## Your objective
A bare number is the expected answer: the count of lines in the data holding "element".

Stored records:
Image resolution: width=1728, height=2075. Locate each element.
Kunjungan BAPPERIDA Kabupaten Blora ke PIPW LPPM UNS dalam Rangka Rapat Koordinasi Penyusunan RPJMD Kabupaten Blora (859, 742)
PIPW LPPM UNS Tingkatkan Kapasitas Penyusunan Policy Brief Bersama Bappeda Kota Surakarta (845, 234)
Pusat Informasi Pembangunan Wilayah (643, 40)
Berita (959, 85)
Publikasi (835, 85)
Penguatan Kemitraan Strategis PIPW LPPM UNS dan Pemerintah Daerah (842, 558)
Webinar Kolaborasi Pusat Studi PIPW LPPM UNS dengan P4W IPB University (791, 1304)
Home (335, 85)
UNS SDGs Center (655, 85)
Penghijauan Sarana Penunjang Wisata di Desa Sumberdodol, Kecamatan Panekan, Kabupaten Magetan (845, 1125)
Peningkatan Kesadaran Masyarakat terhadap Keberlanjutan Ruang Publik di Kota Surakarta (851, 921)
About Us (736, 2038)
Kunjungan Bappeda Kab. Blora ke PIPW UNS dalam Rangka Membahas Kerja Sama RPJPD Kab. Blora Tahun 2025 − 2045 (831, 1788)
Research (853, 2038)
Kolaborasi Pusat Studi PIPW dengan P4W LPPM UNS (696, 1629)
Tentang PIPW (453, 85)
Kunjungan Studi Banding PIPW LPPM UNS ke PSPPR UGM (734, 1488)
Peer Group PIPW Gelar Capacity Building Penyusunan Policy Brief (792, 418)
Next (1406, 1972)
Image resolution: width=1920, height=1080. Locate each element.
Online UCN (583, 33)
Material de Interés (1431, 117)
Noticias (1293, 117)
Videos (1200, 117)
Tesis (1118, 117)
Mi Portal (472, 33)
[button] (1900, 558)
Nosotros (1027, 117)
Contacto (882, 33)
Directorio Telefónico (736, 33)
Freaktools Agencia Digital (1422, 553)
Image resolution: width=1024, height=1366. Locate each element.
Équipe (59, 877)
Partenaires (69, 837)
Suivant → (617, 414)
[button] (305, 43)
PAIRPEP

## Answer
3